2) Overall job-markets are moving away from urban cities and moving more towards suburbs and other cities, see articles on where the hottest job markets are.
3) Yes, spotty neighborhoods - basically either live North or you run the risk of being near shitty parts.
Lastly...
4) The high taxation of Chicago alone should make anyone want to move. Most states/cities rely on 2 of the 3 types of taxes - Income taxes, Property taxes, and Sales taxes. Chicago (and IL in general, really) is one of the biggest cases where it relies on ALL 3 - and all 3 are substantially high.
1) wow--so driving to the airport is faster than a train in some place? You know that's in most places, right? It's not unusual
at all. For someone who claims to travel a lot to many places, you don't have much daily experience with PT to appreciate this general reality. Maybe you're thinking about places where traffic is so universally bad, that trains are more commonly quicker. If anything, you're making an argument for traffic in Chicago being pretty good. ....the big problem with the El, though, is that it's great if you want to get somewhere along the lake, but for the rest of the city, it's very bus dependent. Orange line, you're talking about Midway. I used to work at UofC and lived up North in Lakeview. It was about 1.5 hour commute either way: El + bus. If I drove along LSD, which was pretty decent at those times because I was going against commute traffic, it sometimes took only 20 or 30 minutes. ...and this is compared to the Red line, which is much faster than the other lines because about 1/3rd of it is underground. That trip I took is analogous to your downtown to Midway comparison trip (Same situation here in DC: driving to work can now take between 30-80 minutes, depending on route and traffic; taking the train+walk is about 1.5 hours, again.)

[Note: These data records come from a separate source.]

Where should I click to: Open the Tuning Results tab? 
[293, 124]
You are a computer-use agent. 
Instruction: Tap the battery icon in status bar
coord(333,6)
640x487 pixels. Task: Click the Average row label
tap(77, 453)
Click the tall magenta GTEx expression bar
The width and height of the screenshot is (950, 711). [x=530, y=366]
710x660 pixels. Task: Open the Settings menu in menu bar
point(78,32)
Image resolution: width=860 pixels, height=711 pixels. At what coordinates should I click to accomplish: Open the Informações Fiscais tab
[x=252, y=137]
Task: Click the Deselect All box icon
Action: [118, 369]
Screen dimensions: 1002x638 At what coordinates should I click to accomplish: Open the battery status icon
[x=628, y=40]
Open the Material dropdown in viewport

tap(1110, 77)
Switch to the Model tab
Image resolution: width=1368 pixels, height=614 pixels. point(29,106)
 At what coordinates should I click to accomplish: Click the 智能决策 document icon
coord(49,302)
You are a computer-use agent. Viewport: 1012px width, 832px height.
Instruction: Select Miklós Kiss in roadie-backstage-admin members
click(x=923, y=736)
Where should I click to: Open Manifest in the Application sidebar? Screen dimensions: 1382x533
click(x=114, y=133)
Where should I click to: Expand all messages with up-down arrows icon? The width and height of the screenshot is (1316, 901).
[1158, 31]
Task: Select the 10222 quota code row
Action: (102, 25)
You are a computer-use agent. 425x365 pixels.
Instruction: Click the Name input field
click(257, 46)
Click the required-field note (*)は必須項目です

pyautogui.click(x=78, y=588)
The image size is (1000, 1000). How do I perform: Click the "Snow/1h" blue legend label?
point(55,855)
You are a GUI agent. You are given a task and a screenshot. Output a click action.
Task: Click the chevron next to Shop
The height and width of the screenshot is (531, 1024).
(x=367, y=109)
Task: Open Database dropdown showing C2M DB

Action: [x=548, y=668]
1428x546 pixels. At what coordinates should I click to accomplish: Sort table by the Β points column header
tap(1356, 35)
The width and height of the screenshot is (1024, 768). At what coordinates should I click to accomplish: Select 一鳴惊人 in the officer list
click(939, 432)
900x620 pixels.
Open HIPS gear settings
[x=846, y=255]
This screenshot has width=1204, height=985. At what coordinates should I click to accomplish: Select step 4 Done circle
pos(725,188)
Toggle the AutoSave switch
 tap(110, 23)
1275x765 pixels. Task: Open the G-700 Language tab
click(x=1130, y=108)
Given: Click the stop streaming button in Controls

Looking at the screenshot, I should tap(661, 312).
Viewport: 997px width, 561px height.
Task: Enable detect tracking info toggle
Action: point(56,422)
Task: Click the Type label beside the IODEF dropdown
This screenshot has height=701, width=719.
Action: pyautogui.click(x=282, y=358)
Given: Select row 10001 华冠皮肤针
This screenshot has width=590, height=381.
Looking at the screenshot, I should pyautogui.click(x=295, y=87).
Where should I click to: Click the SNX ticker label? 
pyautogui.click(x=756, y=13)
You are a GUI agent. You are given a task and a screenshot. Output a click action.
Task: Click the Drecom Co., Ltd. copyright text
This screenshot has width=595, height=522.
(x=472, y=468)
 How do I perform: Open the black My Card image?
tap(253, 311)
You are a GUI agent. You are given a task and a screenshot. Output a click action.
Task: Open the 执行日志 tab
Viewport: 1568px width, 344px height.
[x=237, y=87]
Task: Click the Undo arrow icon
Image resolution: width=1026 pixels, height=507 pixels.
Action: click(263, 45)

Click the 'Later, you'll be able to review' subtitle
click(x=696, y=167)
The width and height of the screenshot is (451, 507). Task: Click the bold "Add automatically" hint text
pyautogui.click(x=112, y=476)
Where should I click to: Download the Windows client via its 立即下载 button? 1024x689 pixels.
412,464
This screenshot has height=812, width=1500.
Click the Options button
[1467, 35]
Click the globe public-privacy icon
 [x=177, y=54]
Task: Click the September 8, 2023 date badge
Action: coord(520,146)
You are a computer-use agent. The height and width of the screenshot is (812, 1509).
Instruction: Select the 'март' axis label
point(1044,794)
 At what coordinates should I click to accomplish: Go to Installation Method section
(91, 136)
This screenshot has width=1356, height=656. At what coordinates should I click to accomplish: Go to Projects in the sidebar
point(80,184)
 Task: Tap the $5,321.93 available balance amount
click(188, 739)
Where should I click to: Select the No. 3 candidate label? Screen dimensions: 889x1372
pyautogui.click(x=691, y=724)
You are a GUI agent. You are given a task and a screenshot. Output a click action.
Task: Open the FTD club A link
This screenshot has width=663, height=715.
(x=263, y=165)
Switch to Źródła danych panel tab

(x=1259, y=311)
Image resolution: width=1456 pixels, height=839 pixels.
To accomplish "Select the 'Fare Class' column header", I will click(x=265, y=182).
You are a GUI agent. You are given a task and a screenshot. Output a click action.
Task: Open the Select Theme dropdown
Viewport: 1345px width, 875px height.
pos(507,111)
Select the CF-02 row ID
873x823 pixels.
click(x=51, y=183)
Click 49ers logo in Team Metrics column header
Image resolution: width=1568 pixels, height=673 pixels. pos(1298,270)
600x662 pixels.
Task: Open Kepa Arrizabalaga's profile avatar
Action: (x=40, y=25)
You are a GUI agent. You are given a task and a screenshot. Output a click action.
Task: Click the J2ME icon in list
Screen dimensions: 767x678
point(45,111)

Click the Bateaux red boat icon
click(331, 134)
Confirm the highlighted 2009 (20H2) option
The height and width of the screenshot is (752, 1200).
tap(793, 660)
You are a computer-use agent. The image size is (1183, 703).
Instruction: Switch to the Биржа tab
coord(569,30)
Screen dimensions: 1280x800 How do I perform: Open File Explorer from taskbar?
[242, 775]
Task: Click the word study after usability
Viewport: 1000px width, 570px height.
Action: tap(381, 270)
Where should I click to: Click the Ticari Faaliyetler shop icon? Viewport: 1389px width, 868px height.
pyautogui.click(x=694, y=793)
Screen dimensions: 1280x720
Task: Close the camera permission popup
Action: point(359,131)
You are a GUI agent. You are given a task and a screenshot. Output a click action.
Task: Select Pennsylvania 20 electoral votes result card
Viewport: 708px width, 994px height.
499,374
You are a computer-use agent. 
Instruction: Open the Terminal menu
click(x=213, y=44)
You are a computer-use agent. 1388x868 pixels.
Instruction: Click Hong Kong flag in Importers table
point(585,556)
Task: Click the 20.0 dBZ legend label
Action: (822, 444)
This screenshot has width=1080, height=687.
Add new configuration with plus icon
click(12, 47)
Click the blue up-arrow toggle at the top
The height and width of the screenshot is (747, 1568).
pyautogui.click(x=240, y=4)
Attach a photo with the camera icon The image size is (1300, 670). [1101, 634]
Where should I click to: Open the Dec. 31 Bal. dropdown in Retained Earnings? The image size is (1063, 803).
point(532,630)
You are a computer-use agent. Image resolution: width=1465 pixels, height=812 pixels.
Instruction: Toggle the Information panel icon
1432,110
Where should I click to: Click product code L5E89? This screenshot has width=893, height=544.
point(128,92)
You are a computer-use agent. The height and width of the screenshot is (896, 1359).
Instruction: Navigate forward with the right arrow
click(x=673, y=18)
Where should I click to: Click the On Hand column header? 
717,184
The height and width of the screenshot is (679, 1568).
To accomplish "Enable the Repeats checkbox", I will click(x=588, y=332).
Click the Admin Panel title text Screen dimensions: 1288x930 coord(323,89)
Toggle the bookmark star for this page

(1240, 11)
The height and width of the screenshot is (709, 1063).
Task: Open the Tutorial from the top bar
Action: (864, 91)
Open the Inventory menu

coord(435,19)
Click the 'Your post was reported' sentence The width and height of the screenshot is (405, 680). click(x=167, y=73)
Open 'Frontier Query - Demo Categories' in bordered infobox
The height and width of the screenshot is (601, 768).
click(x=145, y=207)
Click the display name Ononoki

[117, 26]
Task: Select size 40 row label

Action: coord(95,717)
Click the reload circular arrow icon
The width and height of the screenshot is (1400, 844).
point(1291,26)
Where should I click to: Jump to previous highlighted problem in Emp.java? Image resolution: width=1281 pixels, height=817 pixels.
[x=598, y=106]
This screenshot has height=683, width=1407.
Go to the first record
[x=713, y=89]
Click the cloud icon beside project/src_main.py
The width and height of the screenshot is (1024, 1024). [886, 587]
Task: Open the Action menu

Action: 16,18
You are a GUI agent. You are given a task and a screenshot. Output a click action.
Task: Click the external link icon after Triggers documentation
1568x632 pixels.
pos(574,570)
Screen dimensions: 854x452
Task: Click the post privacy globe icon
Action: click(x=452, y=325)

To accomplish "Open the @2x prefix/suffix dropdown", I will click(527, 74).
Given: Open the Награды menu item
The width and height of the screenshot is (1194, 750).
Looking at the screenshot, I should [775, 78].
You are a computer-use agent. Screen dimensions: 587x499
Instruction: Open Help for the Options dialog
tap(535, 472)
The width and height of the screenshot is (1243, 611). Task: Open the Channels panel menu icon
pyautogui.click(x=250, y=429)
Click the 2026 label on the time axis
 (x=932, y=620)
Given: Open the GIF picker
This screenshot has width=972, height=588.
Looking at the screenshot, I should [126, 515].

2) Some jobs are moving to suburbs, but people still like to live in the city, or they just move to the suburb and still like to work and commute to the city. People don't really make this work well for themselves. Just look at SF--pretty much all the people that can afford to live there, don't work in SF. They commute an hour+ away to those stripmall suburbs that they don't want to live in, because they want the fancy life. The same has been true in Chicago and most other big Metro areas for a very long time. All that really seems to change is that the area just gets bigger and sprawlier, and traffic gets worse because no one wants to make proper decisions about work-life balance.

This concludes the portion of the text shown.